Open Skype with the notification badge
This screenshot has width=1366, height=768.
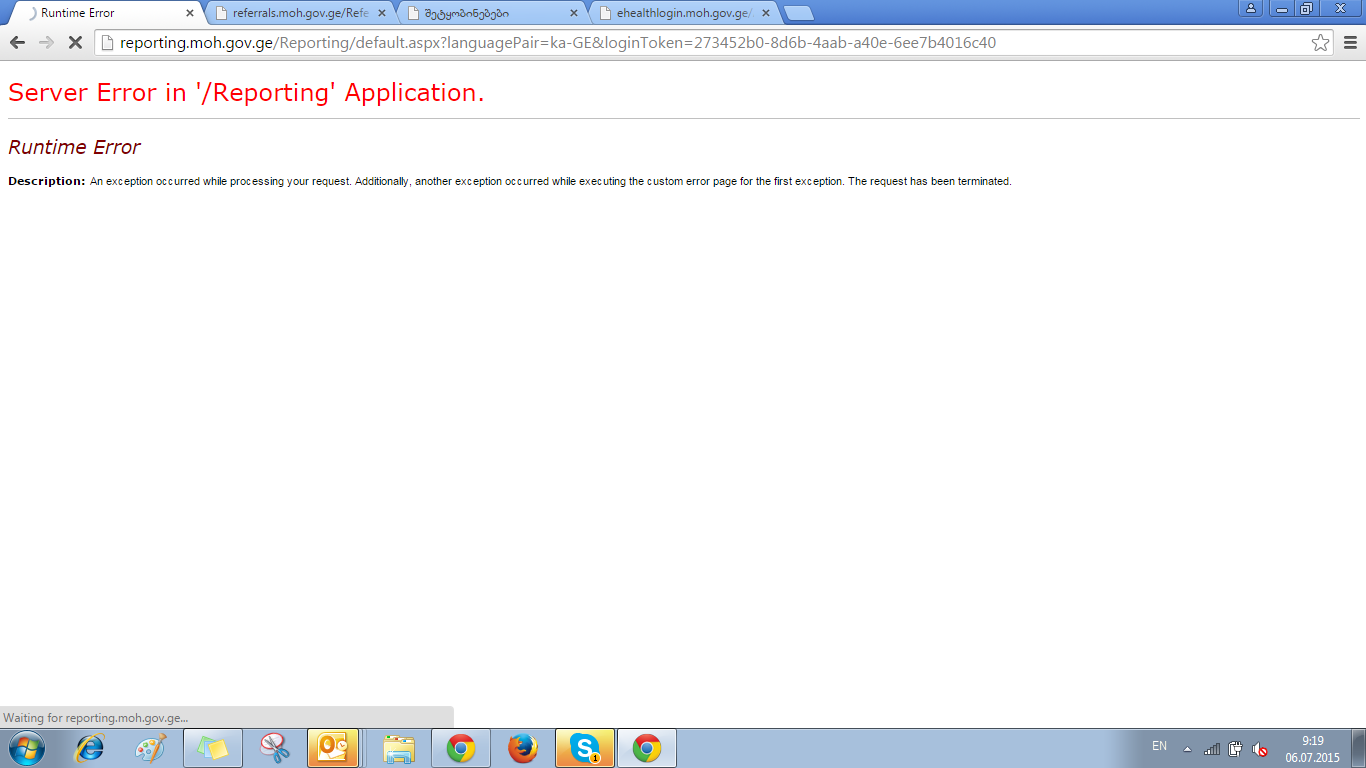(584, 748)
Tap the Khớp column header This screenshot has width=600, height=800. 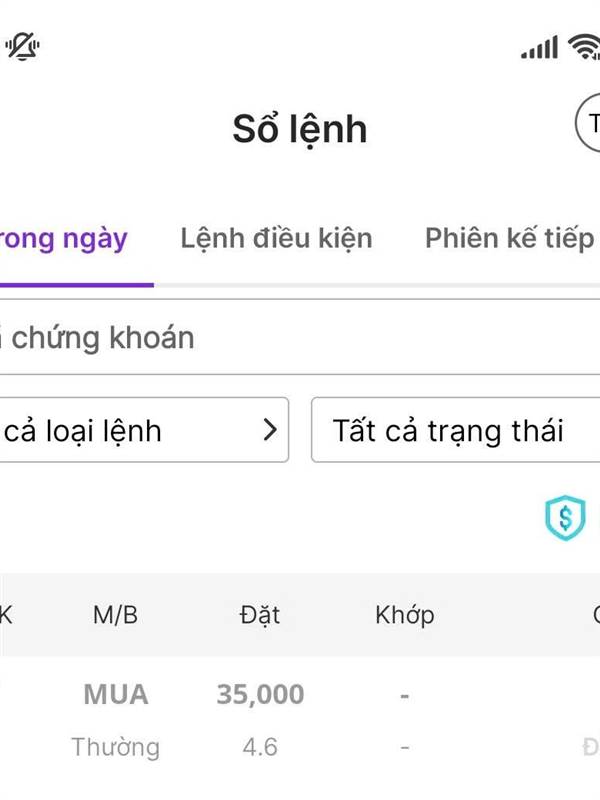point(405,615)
* * *
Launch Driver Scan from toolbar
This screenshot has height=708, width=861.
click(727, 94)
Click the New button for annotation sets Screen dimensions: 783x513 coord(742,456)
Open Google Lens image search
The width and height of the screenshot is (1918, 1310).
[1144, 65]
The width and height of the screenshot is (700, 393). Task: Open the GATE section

### PROBLEM TO WORK ON
Work out how many lines above contain "Open", then write only that number.

### EXERCISE OUTPUT
3